Uterine leiomyomas are the most common benign tumors in women of reproductive age. Despite the high prevalence, tumor pathology remains unclear, which hampers development of safe and effective treatments. Epigenetic mechanisms appear to be involved in uterine leiomyoma development, particularly via DNA methylation that regulates gene expression. We aimed to determine the relationship between DNA methylation and gene expression in uterine leiomyoma compared to adjacent myometrium to identify molecular mechanisms involved in uterine leiomyoma formation that are under epigenetic control.
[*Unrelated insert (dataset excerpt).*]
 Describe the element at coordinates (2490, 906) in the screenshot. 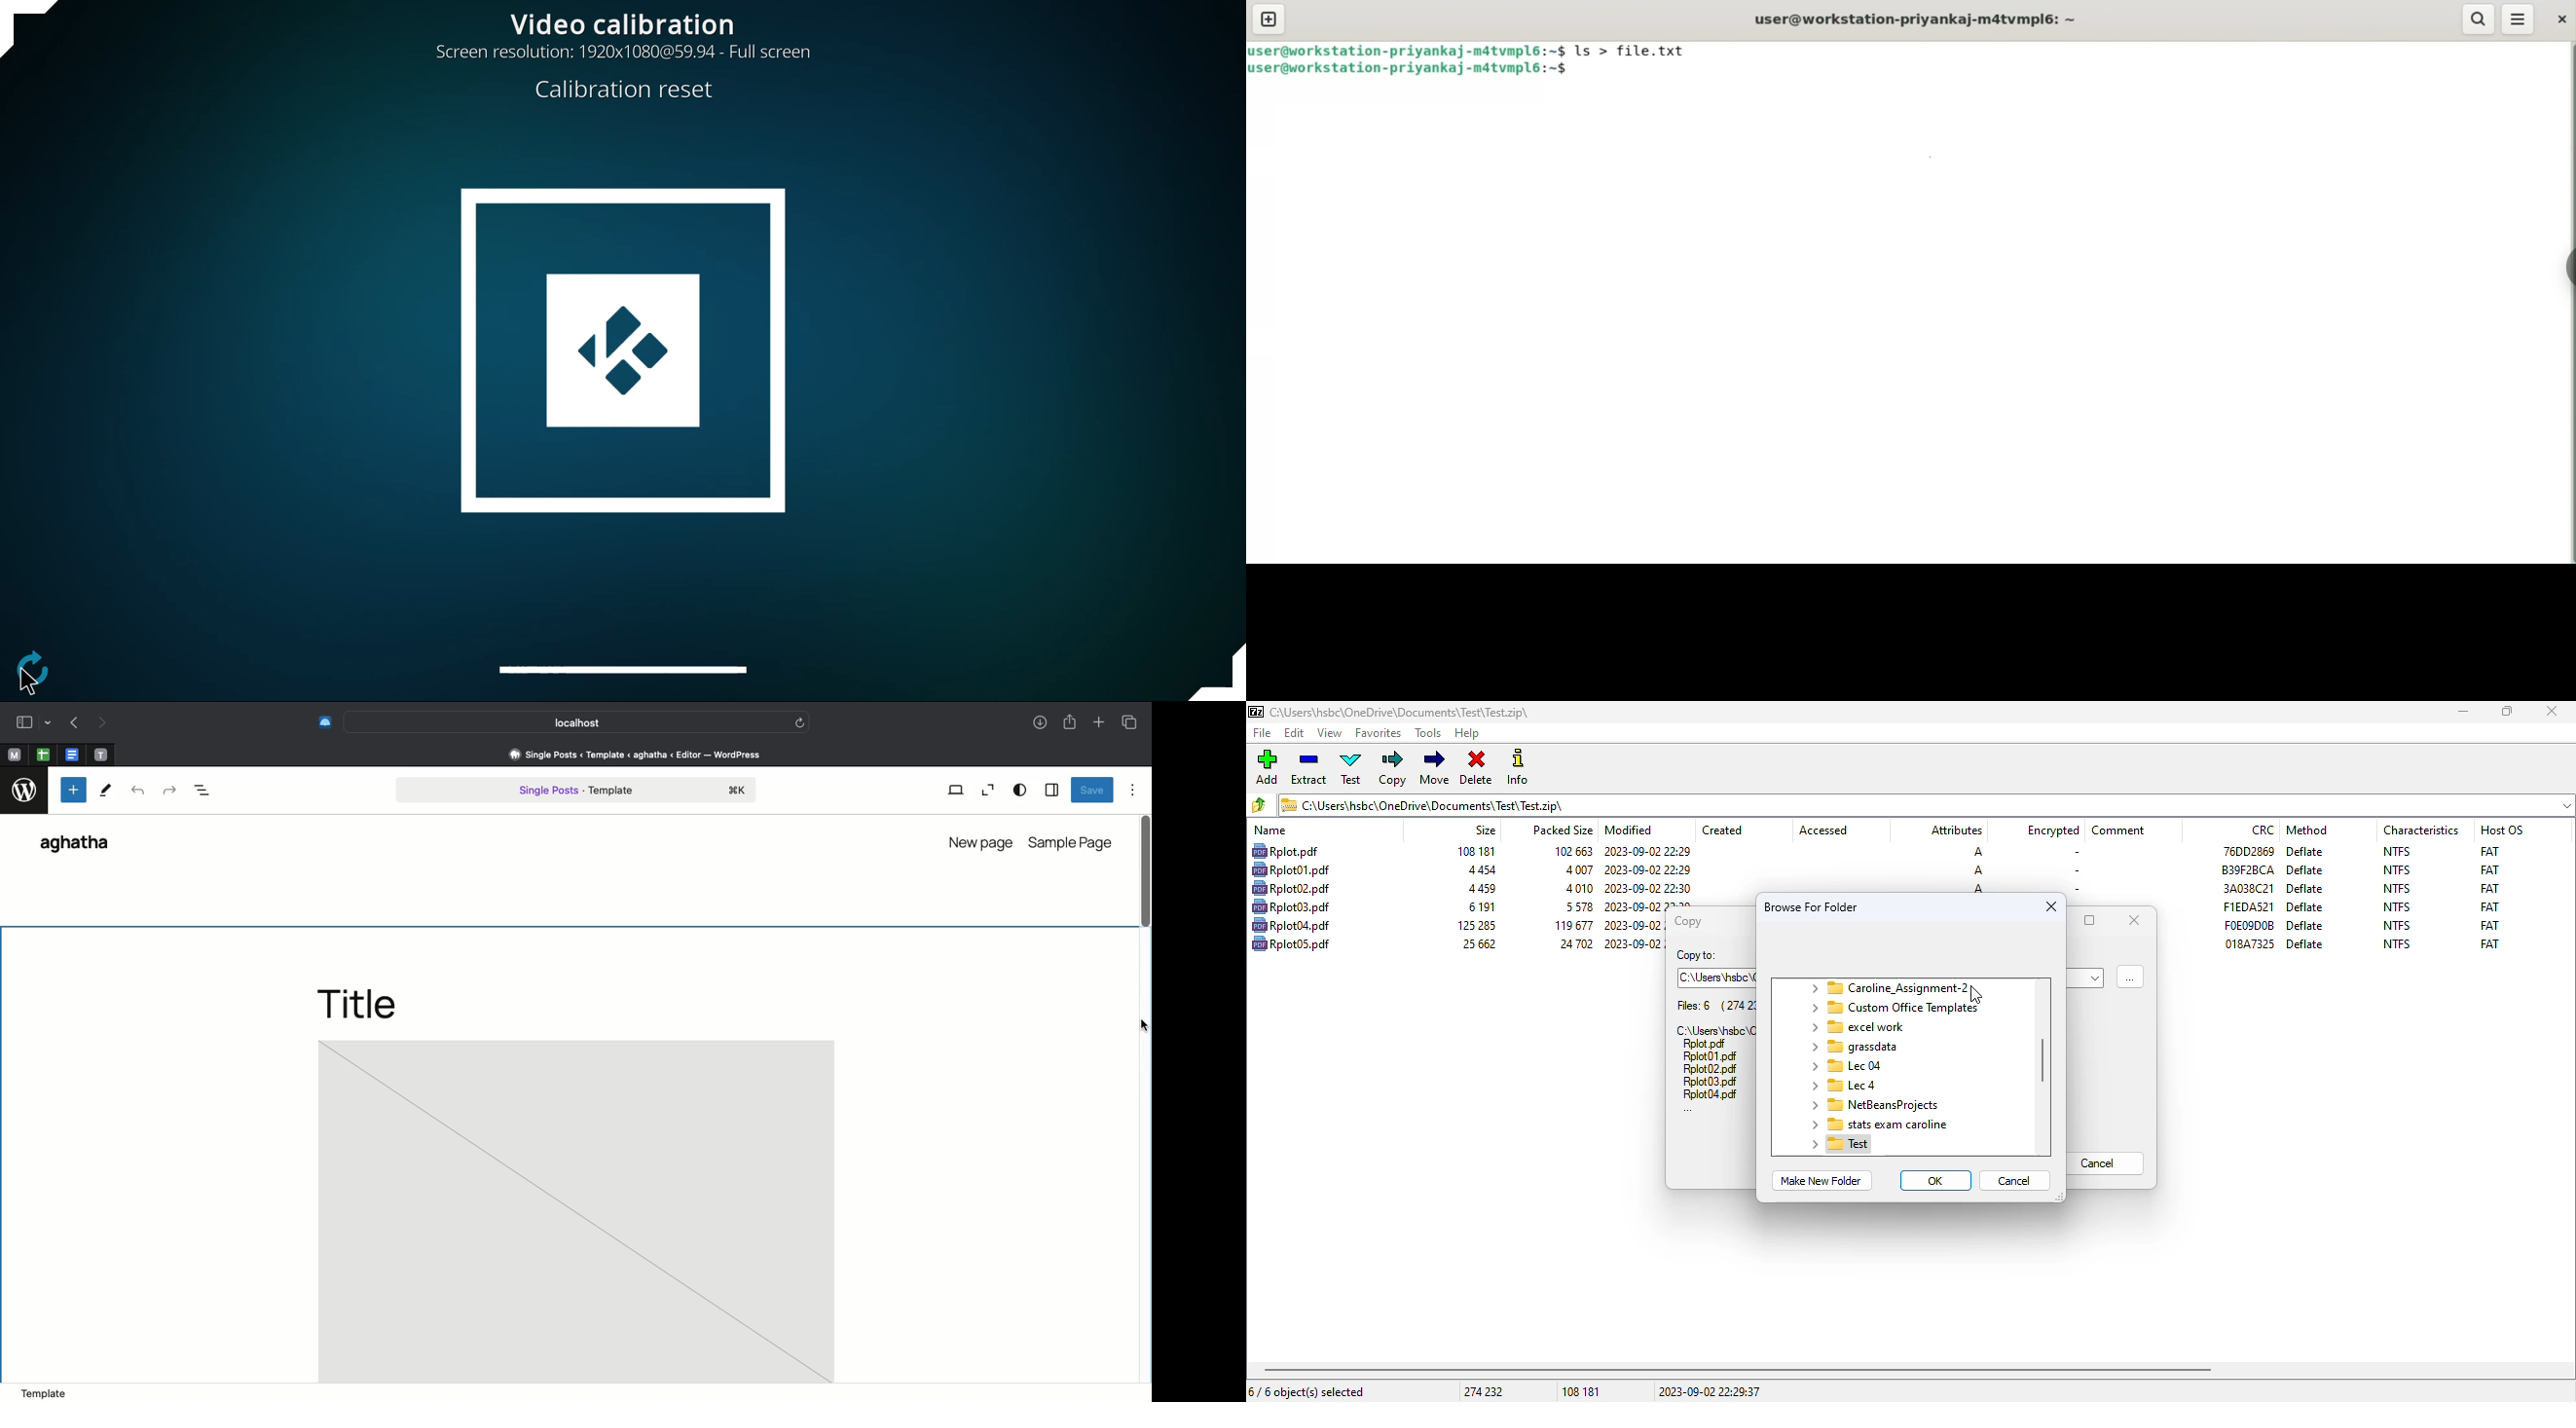

I see `FAT` at that location.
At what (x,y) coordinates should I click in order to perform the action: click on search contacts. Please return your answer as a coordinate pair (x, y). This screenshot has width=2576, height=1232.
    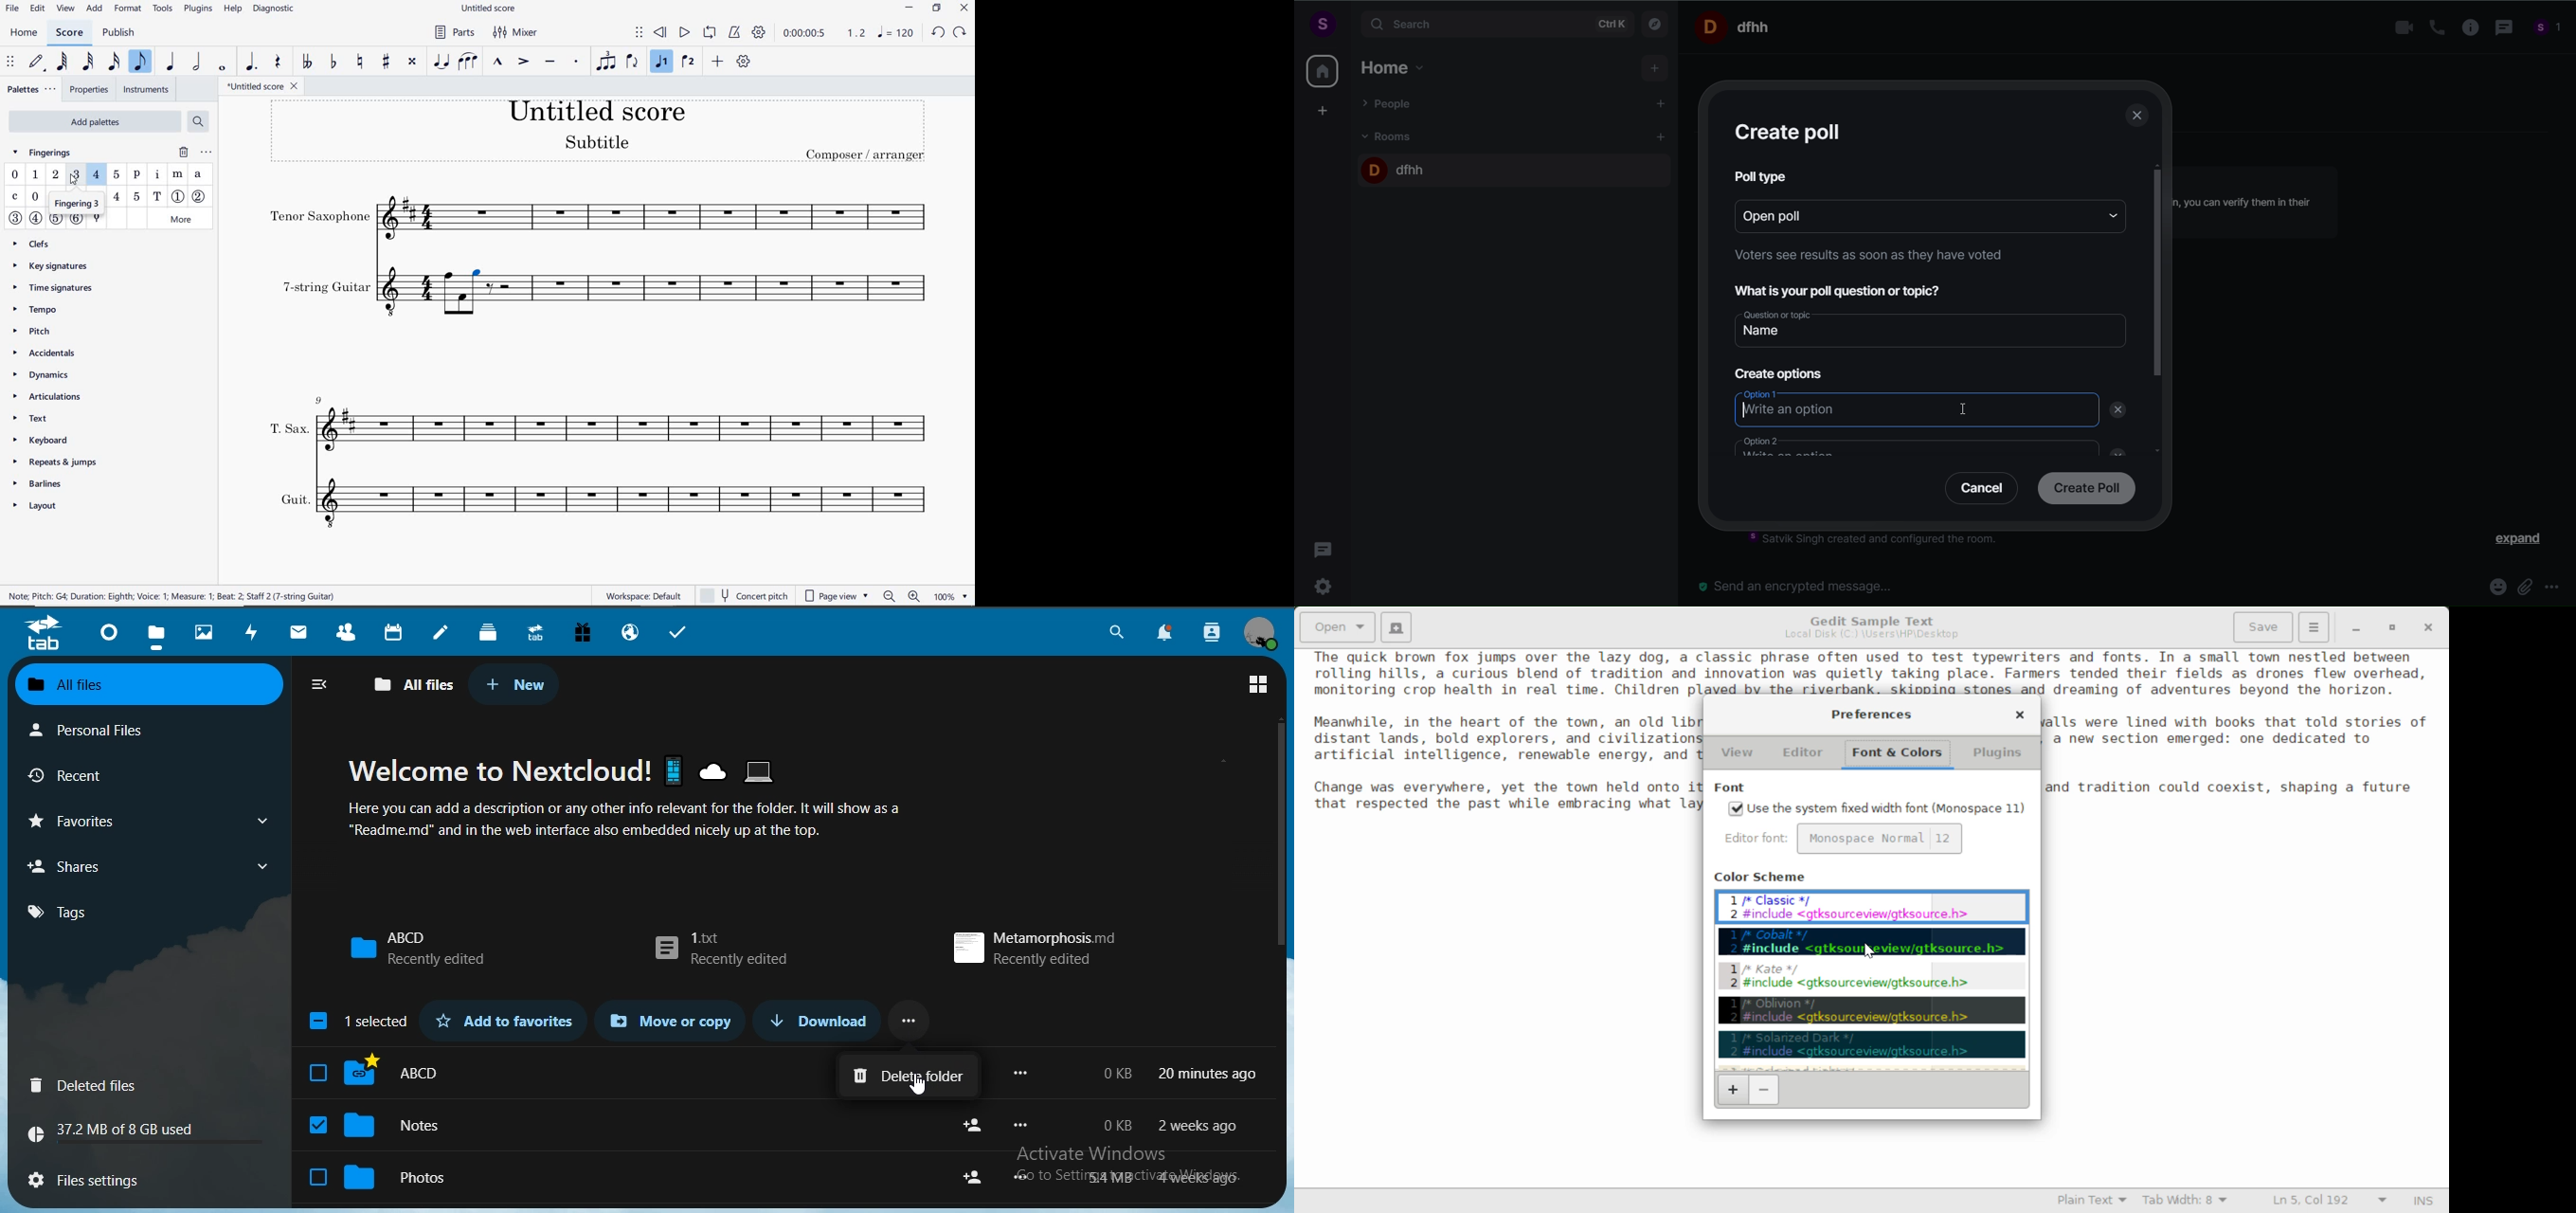
    Looking at the image, I should click on (1209, 634).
Our results showed a different DNA methylation profile between uterine leiomyoma and myometrium, leading to hypermethylation of uterine leiomyoma, and a different global transcriptome profile. Integration of DNA methylation and whole-transcriptome RNA-sequencing data identified 93 genes regulated by methylation, with 22 hypomethylated/upregulated and 71 hypermethylated/downregulated. Functional enrichment analysis showed dysregulated biological processes and molecular functions involved in metabolism and cell physiology, response to extracellular signals, invasion, and proliferation, as well as pathways related to uterine biology and cancer. Cellular components such as cell membranes, vesicles, extracellular matrix, and cell junctions were dysregulated in uterine leiomyoma. In addition, we found hypomethylation/upregulation of oncogenes (PRL, ATP8B4, CEMIP, ZPMS2- AS1, RIMS2, TFAP2C) and hypermethylation/downregulation of tumor suppressor genes (EFEMP1, FBLN2, ARHGAP10, HTATIP2), which are related to proliferation, invasion, altered metabolism, deposition of extracellular matrix, and Wnt/β-catenin pathway dysregulation. This confirms that key processes of uterine leiomyoma development are under DNA methylation control. Finally, inhibition of DNA methyltransferases by 5-aza-2′-deoxycitidine increased expression of hypermethylated/downregulated genes in uterine leiomyoma cells in vitro. In conclusion, gene regulation by DNA methylation is implicated in uterine leiomyoma pathogenesis, and reversion of this methylation could offer a therapeutic option for uterine leiomyoma.